On Petition for Review of an Order of the
Board of Immigration Appeals
Submitted January 22, 2020**
Pasadena, California
Before: RAWLINSON, LEE, and BRESS, Circuit Judges.
Eleuterio Reyes Vasquez petitions for review of the Board of Immigration
Appeals’ reversal of the Immigration Judge’s decision to grant his application for
cancellation of removal. We agree that the Immigration Judge erred, so we deny
the petition.
*
This disposition is not appropriate for publication and is not precedent
except as provided by Ninth Circuit Rule 36-3.
**
The panel unanimously concludes this case is suitable for decision
without oral argument. See Fed. R. App. P. 34(a)(2).
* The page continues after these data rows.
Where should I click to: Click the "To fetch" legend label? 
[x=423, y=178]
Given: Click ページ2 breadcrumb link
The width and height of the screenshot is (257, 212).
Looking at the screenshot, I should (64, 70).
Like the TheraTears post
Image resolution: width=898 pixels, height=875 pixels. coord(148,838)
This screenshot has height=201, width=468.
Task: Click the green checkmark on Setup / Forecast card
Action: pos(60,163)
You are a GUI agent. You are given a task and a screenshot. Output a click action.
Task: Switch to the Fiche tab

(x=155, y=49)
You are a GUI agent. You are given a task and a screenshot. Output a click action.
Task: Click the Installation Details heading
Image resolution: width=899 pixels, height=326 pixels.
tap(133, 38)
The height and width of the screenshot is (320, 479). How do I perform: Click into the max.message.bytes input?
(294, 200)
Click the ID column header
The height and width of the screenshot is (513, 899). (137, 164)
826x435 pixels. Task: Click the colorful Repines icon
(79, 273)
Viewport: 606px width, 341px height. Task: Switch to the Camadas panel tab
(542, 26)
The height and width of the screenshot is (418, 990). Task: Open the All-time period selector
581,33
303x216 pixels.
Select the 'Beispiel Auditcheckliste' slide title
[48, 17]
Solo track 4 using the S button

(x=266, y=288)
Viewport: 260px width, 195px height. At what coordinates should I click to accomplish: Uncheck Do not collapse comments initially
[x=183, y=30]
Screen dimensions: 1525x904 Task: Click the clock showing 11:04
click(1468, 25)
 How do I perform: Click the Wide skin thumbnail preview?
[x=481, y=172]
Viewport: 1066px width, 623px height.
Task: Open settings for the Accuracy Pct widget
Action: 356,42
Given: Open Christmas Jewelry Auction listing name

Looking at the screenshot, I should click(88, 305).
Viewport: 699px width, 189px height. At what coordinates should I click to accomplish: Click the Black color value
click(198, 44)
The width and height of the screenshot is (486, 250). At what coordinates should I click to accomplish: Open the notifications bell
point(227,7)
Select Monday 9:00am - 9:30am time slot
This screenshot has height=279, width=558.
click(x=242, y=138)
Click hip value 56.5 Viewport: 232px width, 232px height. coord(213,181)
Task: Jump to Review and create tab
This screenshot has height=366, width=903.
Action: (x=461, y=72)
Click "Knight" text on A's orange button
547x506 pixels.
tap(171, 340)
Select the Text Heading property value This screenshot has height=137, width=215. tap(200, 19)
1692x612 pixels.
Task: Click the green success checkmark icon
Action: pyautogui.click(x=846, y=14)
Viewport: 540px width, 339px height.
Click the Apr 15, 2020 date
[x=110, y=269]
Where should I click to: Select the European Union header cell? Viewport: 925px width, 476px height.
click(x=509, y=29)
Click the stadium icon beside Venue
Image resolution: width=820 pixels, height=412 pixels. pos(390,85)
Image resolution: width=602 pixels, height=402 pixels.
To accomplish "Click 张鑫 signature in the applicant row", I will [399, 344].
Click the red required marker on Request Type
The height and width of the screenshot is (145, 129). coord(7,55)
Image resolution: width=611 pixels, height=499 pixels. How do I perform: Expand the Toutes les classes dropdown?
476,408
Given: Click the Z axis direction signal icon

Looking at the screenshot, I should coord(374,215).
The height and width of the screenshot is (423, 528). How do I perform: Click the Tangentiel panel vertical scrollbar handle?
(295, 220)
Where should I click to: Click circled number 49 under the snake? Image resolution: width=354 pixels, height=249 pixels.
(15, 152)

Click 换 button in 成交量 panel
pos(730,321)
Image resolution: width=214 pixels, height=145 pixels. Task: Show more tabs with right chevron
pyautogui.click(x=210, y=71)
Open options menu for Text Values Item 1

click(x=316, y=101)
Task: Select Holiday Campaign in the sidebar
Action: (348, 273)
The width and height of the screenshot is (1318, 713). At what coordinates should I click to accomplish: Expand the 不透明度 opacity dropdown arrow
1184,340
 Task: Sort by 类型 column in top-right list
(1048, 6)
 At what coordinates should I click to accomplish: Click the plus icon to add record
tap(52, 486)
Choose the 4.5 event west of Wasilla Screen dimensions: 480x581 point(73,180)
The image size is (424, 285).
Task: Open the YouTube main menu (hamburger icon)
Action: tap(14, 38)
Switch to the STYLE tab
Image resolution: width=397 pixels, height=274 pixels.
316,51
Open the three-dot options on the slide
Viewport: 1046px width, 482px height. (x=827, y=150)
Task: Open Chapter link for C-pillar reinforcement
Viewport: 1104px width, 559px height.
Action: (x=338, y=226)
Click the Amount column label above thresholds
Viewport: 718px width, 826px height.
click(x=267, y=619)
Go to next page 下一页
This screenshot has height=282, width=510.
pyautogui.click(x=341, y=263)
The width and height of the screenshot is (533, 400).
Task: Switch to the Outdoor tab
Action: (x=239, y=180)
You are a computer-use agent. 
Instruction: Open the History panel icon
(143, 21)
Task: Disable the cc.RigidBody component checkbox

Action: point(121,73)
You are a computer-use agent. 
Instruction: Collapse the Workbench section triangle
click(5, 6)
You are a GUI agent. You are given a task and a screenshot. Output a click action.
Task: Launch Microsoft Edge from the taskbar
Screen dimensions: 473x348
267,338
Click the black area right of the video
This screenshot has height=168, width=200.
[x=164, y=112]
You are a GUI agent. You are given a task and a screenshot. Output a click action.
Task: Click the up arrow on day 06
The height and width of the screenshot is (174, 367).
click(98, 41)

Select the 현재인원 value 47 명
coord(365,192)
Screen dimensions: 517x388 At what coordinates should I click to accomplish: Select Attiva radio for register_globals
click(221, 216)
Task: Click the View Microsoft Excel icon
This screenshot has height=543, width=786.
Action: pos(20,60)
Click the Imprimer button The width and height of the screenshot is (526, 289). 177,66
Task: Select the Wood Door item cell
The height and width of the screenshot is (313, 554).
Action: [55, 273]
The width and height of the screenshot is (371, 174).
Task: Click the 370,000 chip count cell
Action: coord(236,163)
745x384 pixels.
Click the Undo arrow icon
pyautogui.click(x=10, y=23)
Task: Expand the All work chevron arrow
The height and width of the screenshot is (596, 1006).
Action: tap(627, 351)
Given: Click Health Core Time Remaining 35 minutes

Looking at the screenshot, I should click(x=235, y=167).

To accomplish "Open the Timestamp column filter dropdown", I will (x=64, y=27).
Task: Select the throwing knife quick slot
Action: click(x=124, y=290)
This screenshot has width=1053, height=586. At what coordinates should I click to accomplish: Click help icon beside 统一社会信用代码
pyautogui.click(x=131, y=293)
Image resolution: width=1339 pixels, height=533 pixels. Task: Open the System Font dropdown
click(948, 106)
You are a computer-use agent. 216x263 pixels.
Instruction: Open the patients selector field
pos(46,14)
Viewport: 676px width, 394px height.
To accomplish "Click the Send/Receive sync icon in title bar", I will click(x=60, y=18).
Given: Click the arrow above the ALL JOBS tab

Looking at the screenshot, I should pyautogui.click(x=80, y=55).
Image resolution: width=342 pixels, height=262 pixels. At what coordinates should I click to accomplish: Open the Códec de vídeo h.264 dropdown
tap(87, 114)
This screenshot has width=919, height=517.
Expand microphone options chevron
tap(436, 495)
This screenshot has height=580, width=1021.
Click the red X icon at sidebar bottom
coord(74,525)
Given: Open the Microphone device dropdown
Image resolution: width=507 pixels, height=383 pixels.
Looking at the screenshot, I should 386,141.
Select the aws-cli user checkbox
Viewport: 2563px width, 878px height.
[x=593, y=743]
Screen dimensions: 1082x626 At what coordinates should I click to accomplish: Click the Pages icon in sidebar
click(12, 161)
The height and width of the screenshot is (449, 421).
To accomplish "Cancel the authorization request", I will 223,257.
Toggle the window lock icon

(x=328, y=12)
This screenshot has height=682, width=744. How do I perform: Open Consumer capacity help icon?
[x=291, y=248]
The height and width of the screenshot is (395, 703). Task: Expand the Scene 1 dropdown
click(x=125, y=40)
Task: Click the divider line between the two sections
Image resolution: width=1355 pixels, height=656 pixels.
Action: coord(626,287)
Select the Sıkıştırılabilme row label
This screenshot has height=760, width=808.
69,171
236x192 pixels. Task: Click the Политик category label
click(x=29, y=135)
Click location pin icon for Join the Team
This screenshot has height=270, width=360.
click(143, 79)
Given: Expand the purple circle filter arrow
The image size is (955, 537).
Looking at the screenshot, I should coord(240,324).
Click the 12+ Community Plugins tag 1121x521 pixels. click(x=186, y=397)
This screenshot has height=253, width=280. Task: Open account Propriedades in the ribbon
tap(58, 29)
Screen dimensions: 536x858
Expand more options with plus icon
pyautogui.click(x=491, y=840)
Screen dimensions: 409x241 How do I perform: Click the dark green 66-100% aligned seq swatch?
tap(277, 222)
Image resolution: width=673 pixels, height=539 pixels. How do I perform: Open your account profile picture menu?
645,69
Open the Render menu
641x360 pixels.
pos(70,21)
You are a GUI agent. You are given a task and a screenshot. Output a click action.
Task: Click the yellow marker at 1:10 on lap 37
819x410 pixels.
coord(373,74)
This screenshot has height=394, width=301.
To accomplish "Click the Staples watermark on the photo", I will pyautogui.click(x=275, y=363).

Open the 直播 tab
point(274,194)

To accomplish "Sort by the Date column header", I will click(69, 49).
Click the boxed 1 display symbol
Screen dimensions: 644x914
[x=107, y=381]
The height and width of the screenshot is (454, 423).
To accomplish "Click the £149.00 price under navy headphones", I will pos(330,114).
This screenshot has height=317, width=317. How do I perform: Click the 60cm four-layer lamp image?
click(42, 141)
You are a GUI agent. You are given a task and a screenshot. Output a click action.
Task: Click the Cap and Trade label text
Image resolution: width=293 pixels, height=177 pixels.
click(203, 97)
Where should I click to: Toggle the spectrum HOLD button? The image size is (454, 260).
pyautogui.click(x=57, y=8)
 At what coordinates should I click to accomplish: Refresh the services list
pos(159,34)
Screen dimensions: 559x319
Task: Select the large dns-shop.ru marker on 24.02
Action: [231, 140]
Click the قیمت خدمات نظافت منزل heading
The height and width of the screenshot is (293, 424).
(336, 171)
First, the government argues that we lack jurisdiction because the BIA
remanded the case for further consideration. But because the BIA remanded only
to address issues regarding voluntary departure, this court has jurisdiction. See
Rizo v. Lynch,
810 F.3d 688, 691 (9th Cir. 2016).
Second, issue preclusion does not apply to the prior Immigration Judge’s
statement that Reyes’s domestic violence conviction did not disqualify him from
relief. The previous oral decision concluded that Reyes failed to show the requisite
hardship for cancellation of removal. The prior Immigration Judge’s short, one-
sentence comment in the oral decision that Reyes’s prior conviction did not
disqualify him from relief had no relation to the ultimate conclusion about lack of
demonstrated hardship. Thus, even assuming that the prior proceeding is a final
judgment for preclusion purposes despite being reopened, the issue of whether the
prior conviction for domestic violence disqualified Reyes from relief was not
necessarily decided because “its determination was merely incidental to the
judgment in the prior action.” Resolution Tr. Corp. v. Keating,
186 F.3d 1110,
1115 (9th Cir. 1999). Therefore, issue preclusion did not apply.
PETITION FOR REVIEW DENIED.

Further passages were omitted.